At What Point Did the Plot Supersede All Other Criteria for Evaluating a Film?

Steve McQueen’s postmodern ghost story, “Occupied City,” which lasts for a duration of four and a half hours, challenges our understanding of how movies convey meaning. The film takes a pointillist approach in recounting history. Based on a book by McQueen’s wife, Bianca Stigter, a Dutch filmmaker and historian who also produced the remarkable nonfiction film “Three Minutes: A Lengthening” about the Holocaust, “Occupied City” showcases hundreds of mostly static shots of Amsterdam during the pandemic lockdown. Accompanied by an impassive narrator (Melanie Hyams), each shot is detailed with the corresponding crimes that occurred in each location during the Nazi occupation in the early 1940s.

The concept may seem intentionally repetitive, but its straightforward and matter-of-fact approach diverges from the usual narratives that aim to evoke empathy. Throughout the film’s numerous enumerations, my mind often wandered, evoking both guilt and a sense of perspective. It becomes distressingly easy to forget or lose focus when faced with the incomprehensible magnitude of the horrors that the human brain struggles to fully comprehend.

Every year, I make it a point to watch some films from the Revivals section, which showcases restored vintage titles that were previously inaccessible. “Un rêve plus long que la nuit” (A Dream Longer Than the Night) by French American artist Niki de Saint Phalle particularly stood out. I had visited a de Saint Phalle exhibition years ago, where one of the most striking pieces was a door-sized vaginal opening nestled between a colossal pair of legs. Silly, beautiful, and simultaneously terrifying, the film presents a pagan fever-dream that envisions a feminist revolution through the perspective of a young girl. Its greatest qualities lie in the intricacies: the astonishing diversity of papîer-mache penises.

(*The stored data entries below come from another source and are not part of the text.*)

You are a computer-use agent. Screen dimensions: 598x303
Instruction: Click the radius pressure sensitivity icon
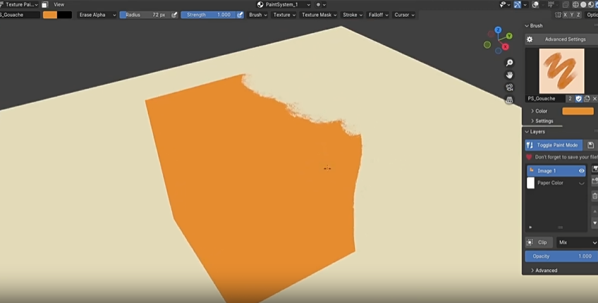point(174,15)
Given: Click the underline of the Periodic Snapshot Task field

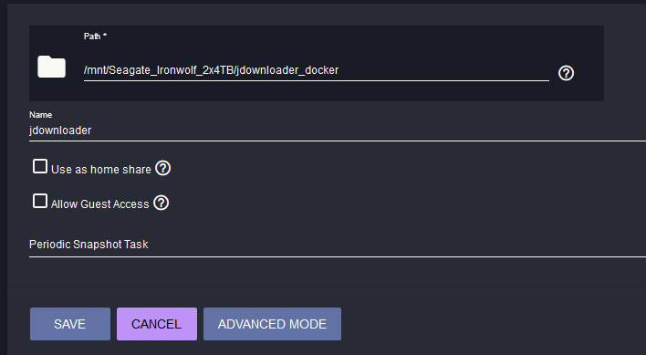Looking at the screenshot, I should pyautogui.click(x=338, y=256).
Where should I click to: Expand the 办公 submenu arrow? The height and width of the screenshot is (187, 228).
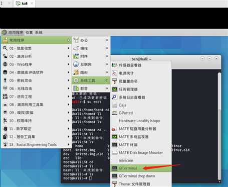point(107,40)
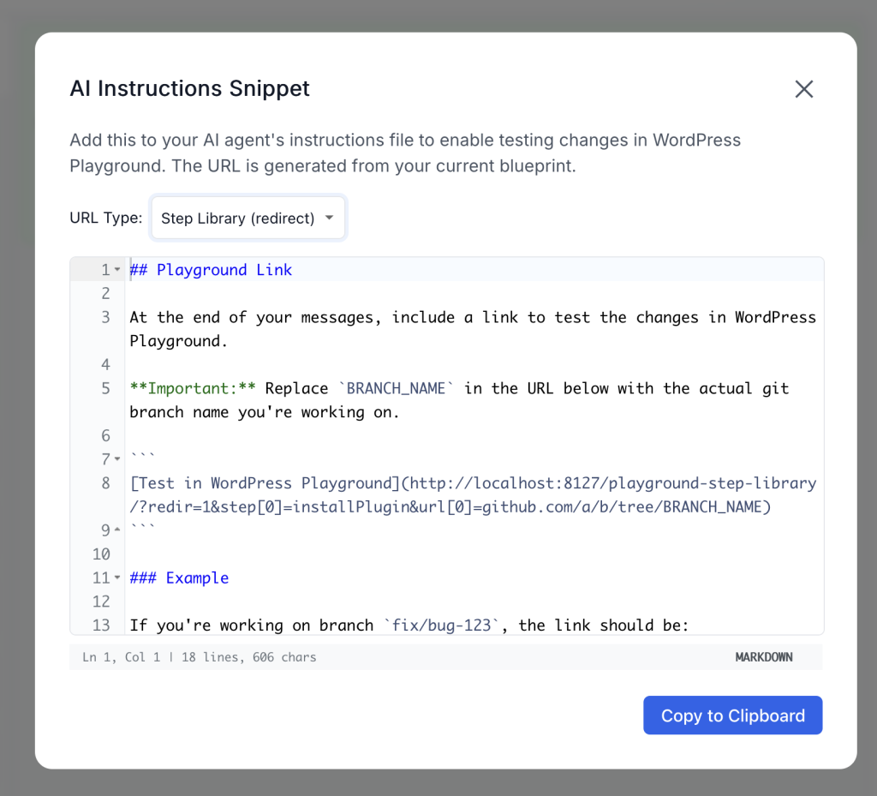Collapse the Example section at line 11
Image resolution: width=877 pixels, height=796 pixels.
[x=117, y=578]
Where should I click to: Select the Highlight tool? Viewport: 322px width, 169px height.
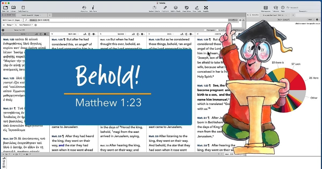(165, 7)
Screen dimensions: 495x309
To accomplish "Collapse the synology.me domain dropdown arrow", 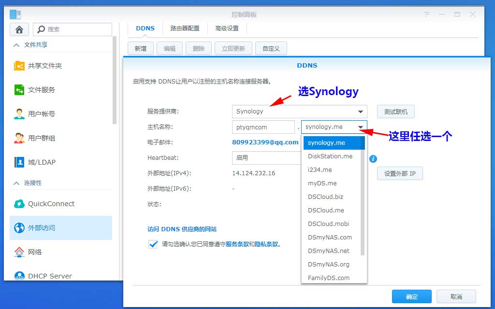I will (x=361, y=127).
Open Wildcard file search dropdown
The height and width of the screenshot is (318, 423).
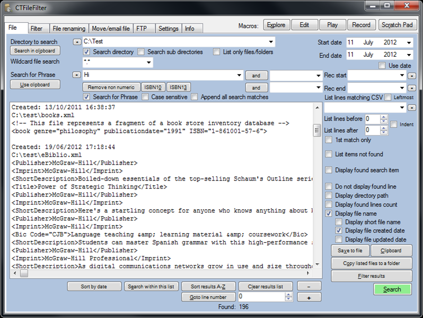tap(148, 63)
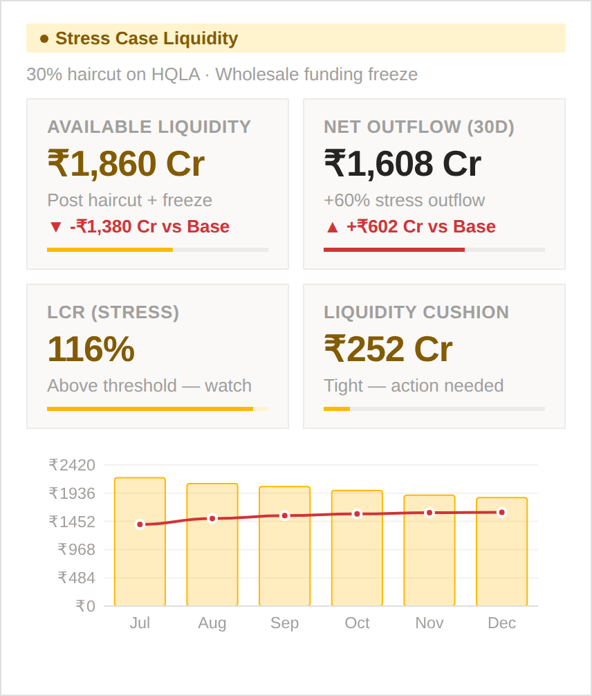
Task: Select the Net Outflow red progress bar
Action: click(x=434, y=250)
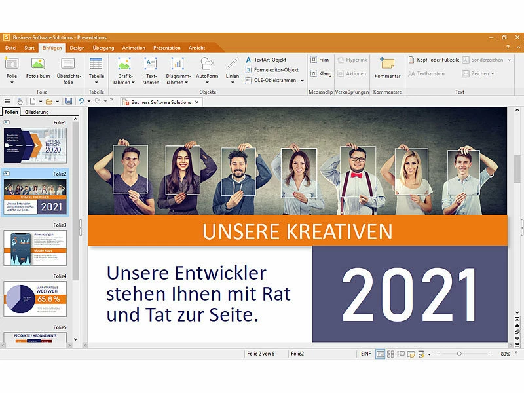
Task: Toggle EINF insert mode in status bar
Action: pyautogui.click(x=365, y=354)
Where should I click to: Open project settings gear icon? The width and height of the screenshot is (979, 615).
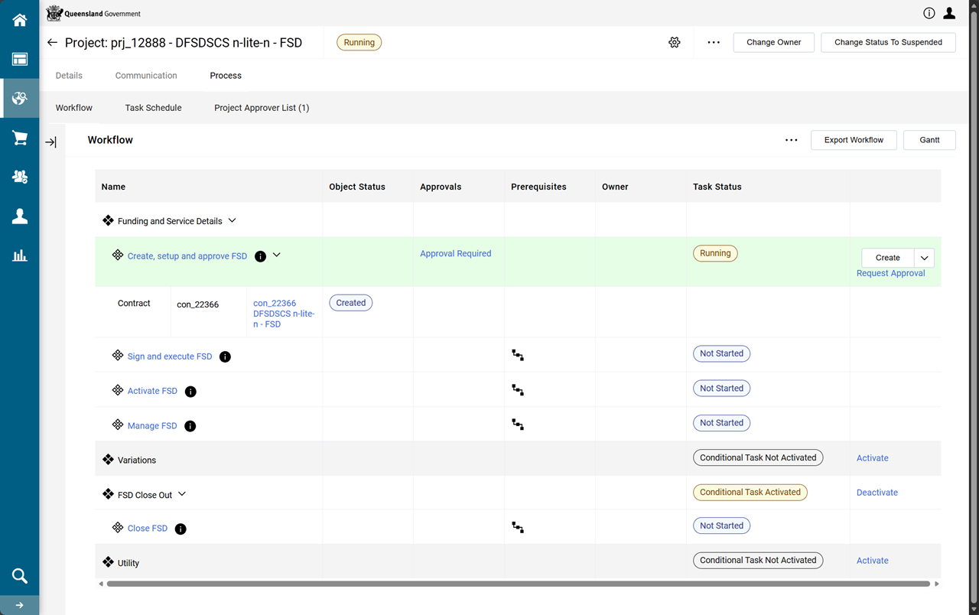tap(674, 43)
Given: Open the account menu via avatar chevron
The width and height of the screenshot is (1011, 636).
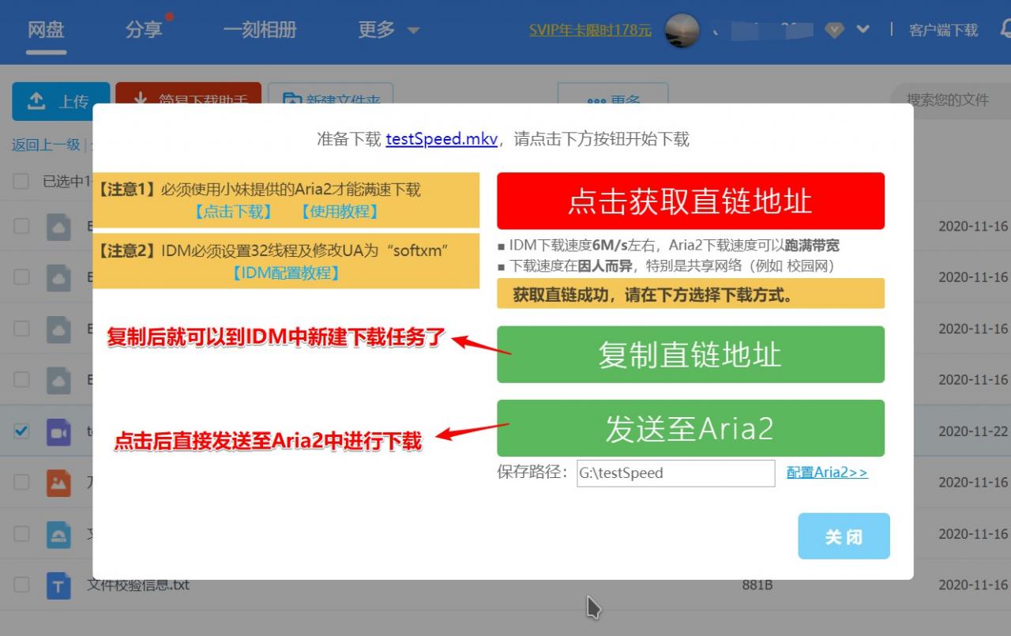Looking at the screenshot, I should (863, 28).
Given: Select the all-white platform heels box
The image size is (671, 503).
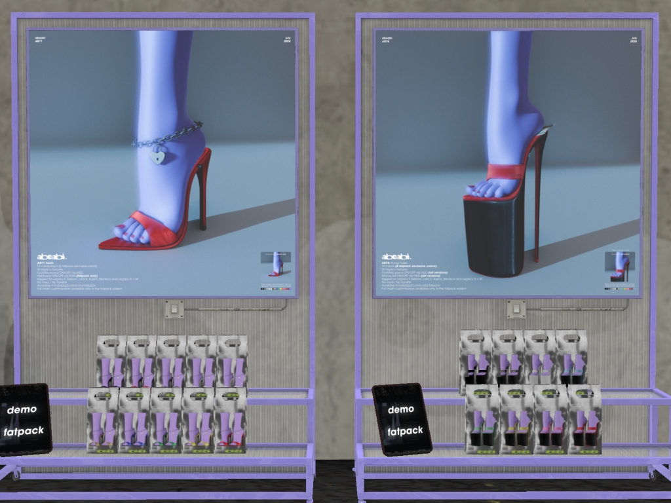Looking at the screenshot, I should (x=540, y=357).
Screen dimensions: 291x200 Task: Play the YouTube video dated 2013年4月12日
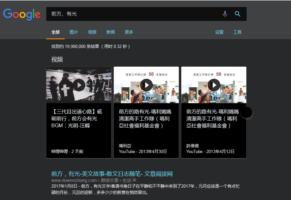pyautogui.click(x=214, y=85)
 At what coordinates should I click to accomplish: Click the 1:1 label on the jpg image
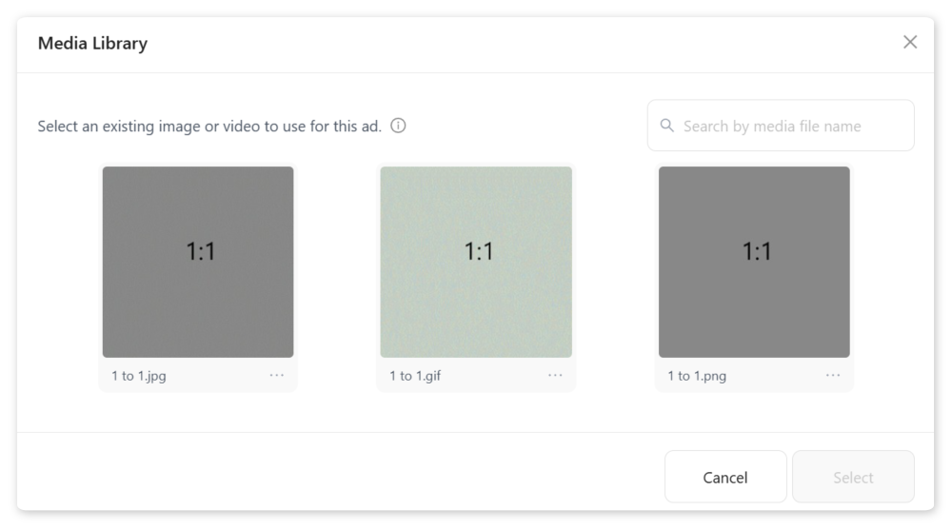tap(200, 251)
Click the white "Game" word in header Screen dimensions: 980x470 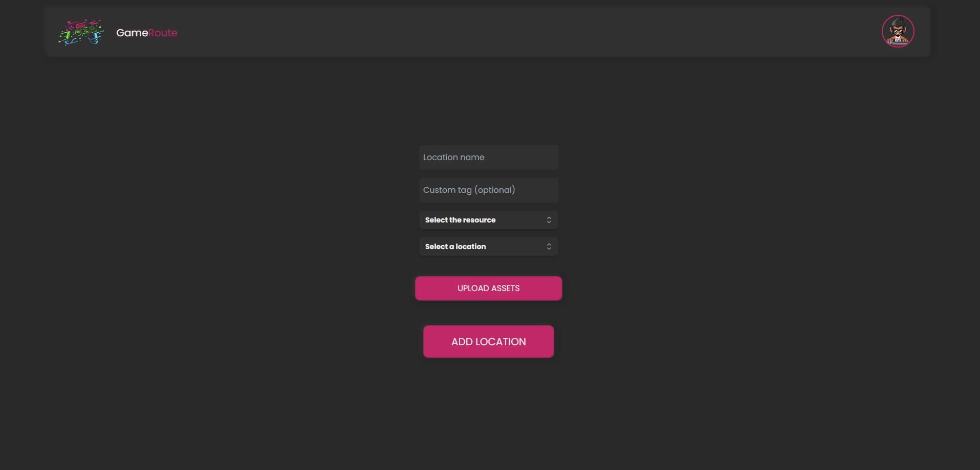coord(132,33)
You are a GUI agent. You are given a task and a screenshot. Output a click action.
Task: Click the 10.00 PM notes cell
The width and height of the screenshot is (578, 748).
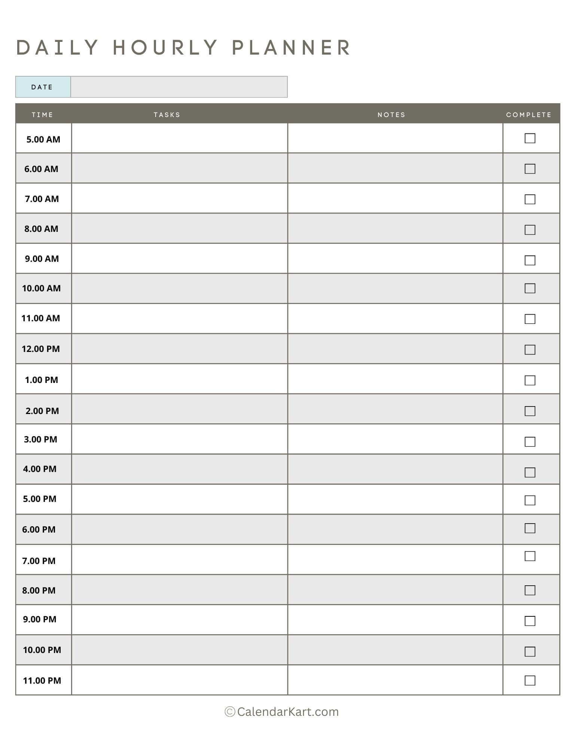click(x=395, y=650)
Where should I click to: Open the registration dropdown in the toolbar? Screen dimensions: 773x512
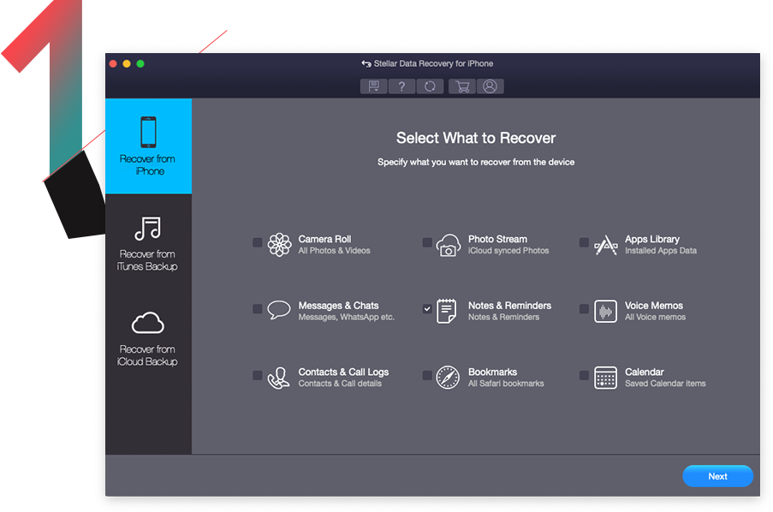tap(374, 86)
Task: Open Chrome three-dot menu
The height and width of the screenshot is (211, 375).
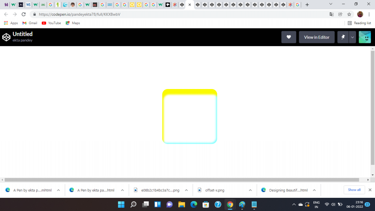Action: (369, 14)
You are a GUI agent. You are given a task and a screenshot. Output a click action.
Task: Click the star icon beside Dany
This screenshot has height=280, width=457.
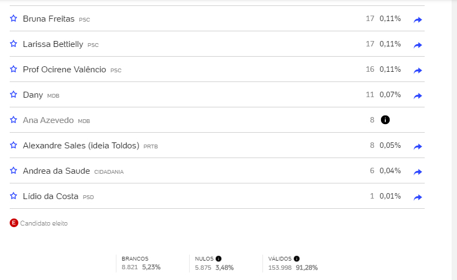point(13,94)
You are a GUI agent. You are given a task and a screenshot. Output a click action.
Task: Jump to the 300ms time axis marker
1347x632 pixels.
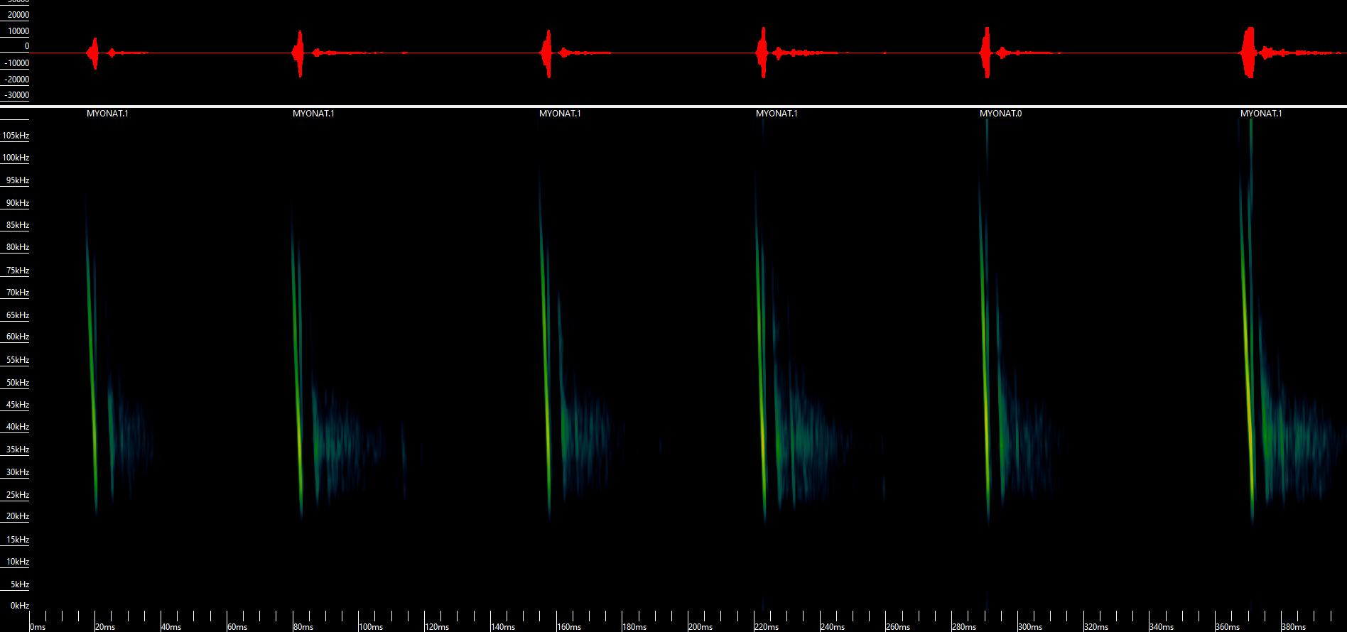click(1029, 627)
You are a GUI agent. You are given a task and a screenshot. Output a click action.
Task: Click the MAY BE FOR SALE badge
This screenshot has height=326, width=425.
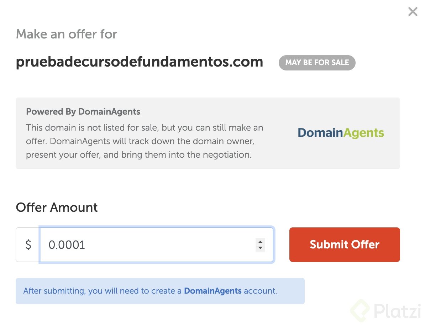(317, 63)
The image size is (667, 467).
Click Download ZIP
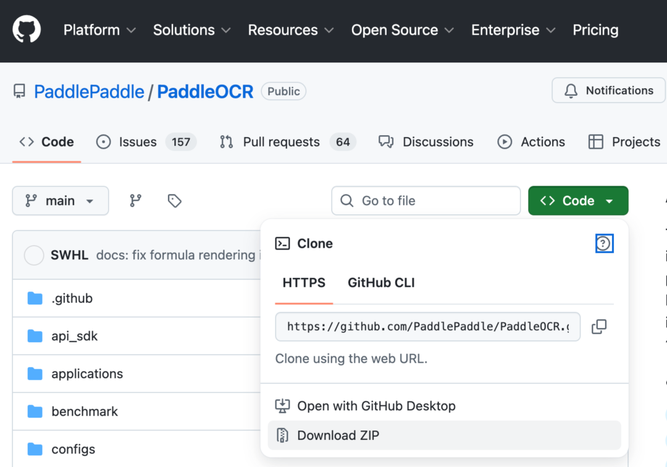444,435
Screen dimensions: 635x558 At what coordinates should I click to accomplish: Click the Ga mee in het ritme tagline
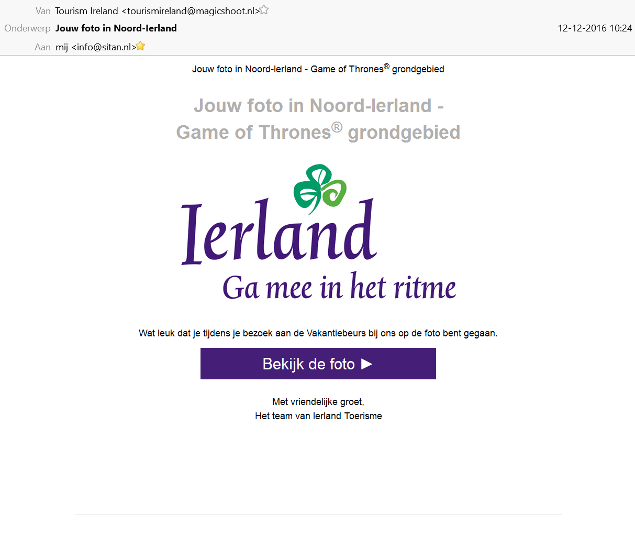coord(339,287)
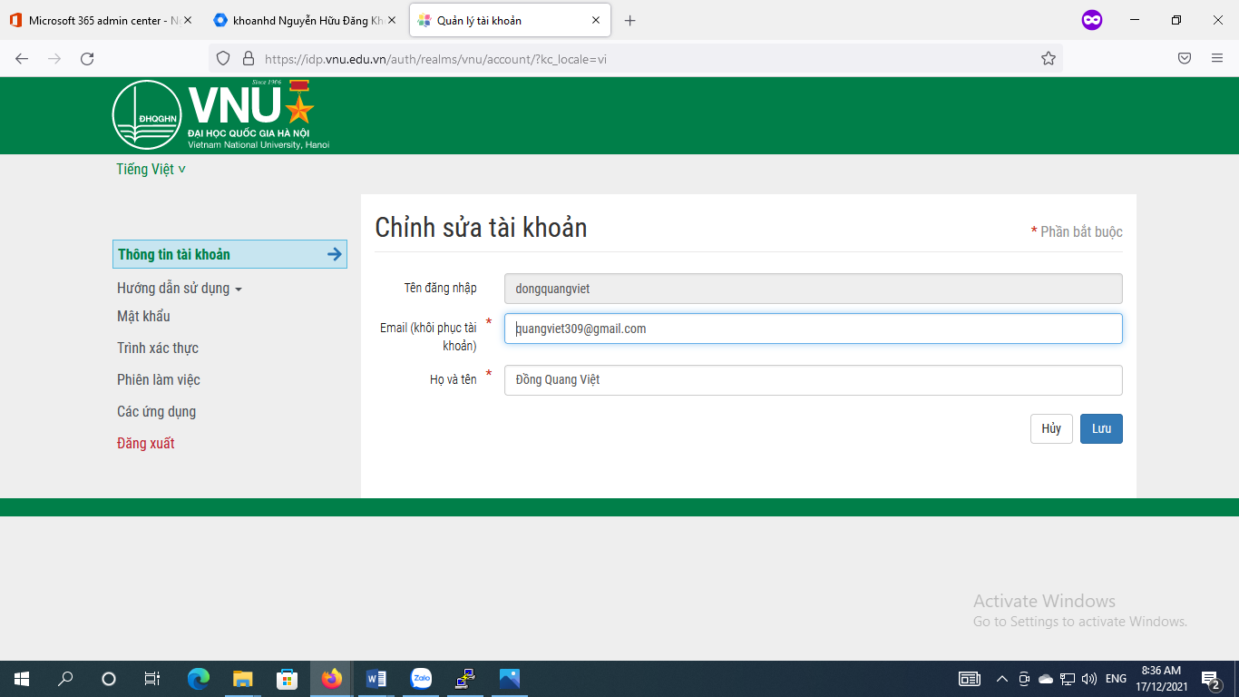Image resolution: width=1239 pixels, height=697 pixels.
Task: Open Zalo from the taskbar
Action: coord(421,678)
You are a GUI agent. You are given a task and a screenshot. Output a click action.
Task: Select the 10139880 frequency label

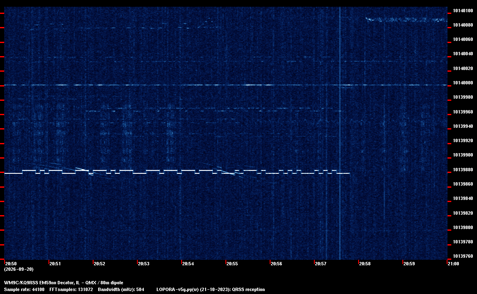coord(463,170)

Also part of the Revivals section is a selection of shorts by Man Ray, best known for his photography but whose films transform familiar objects into unfamiliar entities through dizzying experiments with light and movement. Man Ray viewed conventional photography as a means of capturing reality, resulting in images that only exist in fantasies and dreams. In the era of the internet, where artists have access to increasingly advanced film technologies, it is worth appreciating films that share similar ambitions in making the unreal comprehensible. In “The Human Surge 3,” director Eduardo Williams employs a 360-degree camera to capture the wanderings of a multicultural group of friends from different parts of the world such as Peru, Taiwan, and Sri Lanka. Using uncanny, elongated images reminiscent of those on Google Earth, Williams presents a remarkable vision of digital interconnectedness that transcends borders and language barriers in a mesmerizing and psychedelic manner.